* **What is required**
Across the entries below, how many lines contain the word "star"? Give the number alone.
____________________
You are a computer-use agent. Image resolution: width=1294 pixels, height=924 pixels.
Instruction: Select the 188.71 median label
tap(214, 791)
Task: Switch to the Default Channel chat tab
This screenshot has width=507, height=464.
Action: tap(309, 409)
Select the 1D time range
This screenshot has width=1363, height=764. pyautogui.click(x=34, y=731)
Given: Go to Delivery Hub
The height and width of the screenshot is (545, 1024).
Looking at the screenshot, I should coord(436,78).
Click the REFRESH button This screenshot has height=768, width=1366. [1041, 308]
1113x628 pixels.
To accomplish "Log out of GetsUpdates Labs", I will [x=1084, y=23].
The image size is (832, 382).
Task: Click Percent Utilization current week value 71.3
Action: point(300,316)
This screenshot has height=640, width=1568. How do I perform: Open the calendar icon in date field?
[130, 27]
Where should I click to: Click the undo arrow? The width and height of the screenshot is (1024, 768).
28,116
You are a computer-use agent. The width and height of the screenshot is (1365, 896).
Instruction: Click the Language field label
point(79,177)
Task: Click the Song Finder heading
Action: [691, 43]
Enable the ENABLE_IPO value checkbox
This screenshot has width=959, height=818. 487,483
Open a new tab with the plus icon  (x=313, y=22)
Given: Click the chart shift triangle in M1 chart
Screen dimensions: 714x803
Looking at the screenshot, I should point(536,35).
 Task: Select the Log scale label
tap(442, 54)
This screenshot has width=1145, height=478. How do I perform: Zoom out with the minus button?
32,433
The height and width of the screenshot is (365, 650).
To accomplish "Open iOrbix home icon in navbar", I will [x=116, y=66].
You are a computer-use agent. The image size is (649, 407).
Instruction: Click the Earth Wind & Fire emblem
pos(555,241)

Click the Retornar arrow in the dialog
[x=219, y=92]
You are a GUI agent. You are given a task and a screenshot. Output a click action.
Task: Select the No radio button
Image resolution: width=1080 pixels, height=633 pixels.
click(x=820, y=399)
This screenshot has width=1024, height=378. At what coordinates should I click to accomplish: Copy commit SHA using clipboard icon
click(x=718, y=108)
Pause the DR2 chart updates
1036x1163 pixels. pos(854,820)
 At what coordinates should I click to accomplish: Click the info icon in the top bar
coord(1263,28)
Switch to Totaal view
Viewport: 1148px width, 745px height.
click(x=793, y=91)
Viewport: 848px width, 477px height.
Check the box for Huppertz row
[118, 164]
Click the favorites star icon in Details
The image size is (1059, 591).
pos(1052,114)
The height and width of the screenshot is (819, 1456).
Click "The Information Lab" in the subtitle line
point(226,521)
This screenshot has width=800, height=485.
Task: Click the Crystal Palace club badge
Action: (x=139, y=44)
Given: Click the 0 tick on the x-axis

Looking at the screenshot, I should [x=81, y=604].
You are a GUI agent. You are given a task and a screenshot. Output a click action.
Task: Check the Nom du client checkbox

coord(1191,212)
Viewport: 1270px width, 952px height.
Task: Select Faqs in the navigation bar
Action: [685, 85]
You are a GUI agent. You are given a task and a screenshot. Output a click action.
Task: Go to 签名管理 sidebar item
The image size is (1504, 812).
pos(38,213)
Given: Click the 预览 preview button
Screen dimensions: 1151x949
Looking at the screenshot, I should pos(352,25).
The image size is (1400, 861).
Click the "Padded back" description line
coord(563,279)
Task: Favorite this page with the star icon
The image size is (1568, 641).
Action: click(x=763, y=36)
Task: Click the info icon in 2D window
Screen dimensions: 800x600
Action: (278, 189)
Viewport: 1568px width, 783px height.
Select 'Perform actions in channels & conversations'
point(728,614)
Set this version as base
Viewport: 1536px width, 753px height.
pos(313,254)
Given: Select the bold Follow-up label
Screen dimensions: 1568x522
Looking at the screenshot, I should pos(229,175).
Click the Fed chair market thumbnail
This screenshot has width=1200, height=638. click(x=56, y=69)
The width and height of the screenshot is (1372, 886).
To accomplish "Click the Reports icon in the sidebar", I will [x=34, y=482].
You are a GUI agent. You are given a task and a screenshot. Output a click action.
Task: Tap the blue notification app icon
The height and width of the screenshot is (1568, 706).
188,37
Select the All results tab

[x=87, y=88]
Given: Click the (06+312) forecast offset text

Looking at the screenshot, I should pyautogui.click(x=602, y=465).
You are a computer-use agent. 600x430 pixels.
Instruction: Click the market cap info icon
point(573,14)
____________________
* **Exercise answer**
2